More than 99% of the total bacterial biomass exists as surface-attached agglomerates that are enveloped in a complex self-produced matrix, collectively known as biofilm. The biofilm provides protection from environmental insults, including host immune defense and antibiotic therapy. Once established, biofilms are responsible for serious and persistent chronic bacterial infections (e.g. osteomyelitis, wound infections, cystic fibrosis, chronic sinusitis).

Bioactives such as enzymes and peptides have transformed medical science and improved patient outcomes dramatically, e.g. in cancer therapy. However, these molecules are still underutilised in the treatment of infectious diseases. Antimicrobial enzymes and peptides offer unparalleled opportunities to treat recurring infectious diseases by disrupting biofilms that encase and protect resistant pathogenic bacteria. This clears the way for (previously ineffective) antibiotics that can now eradicate the infection when co-administered with the bioactives.

Our research group systematically designs, characterises, optimises and preclinically evaluates Trojan Horse strategies for the smart delivery of antimicrobial bioactives. Concealing and protecting bioactives from premature degradation, the developed Trojan Horse carriers “sense” the presence of an infection and respond by releasing their payload for most effective and direct antimicrobial effect at the site of infection, e.g. infected wounds. 

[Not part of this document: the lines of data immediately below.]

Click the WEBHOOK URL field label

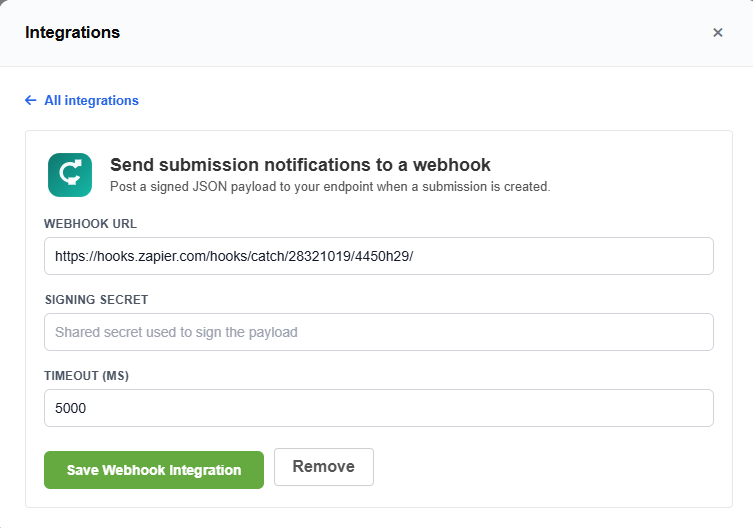point(90,224)
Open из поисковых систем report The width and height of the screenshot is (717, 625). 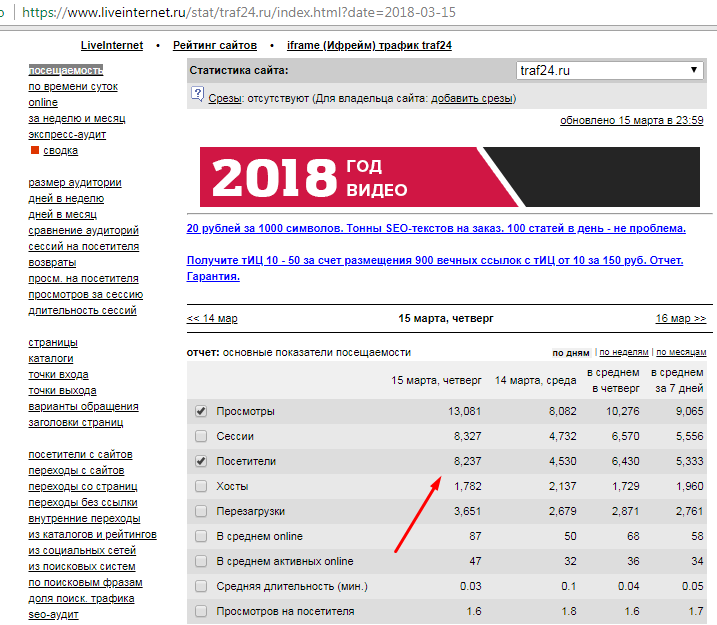pos(83,566)
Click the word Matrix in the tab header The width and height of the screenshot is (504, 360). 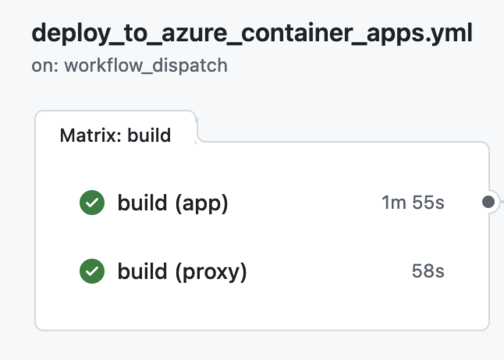pyautogui.click(x=90, y=135)
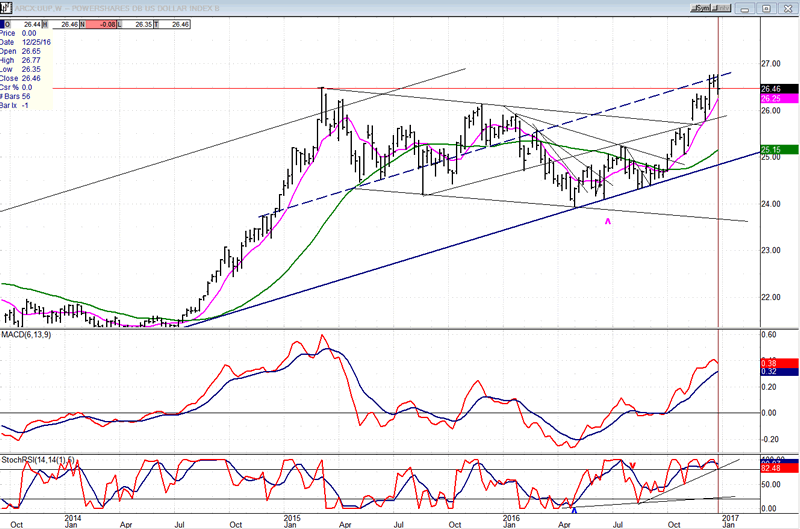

• Oral Drug Delivery of Poorly Water-Soluble Drugs

Up to 70% of all drugs developed in drug discovery programs are associated with poor water solubility causing erratic drug absorption in the intestinal tract. Importantly, when taken together with a meal, poorly water-soluble compounds may show toxic side-effects due to the substantially improved drug absorption facilitated by some food components (particular lipids). Lipid-based formulations such as self-nanoemulsifying drug delivery systems (SNEDDS) can overcome the solubility limitations of poorly water-soluble drugs resulting in reliable drug absorption independent from food intake. Lipid-based delivery systems are usually liquid but can be solidified by adsorption to porous carriers (e.g. silica). Our group uses advanced characterisation methods including in vitro digestion, solid state analysis and in vivo models (dogs and pigs, rats) to develop and characterise lipid-based drug delivery systems that are capable to deliver modern and safe medicine to the community.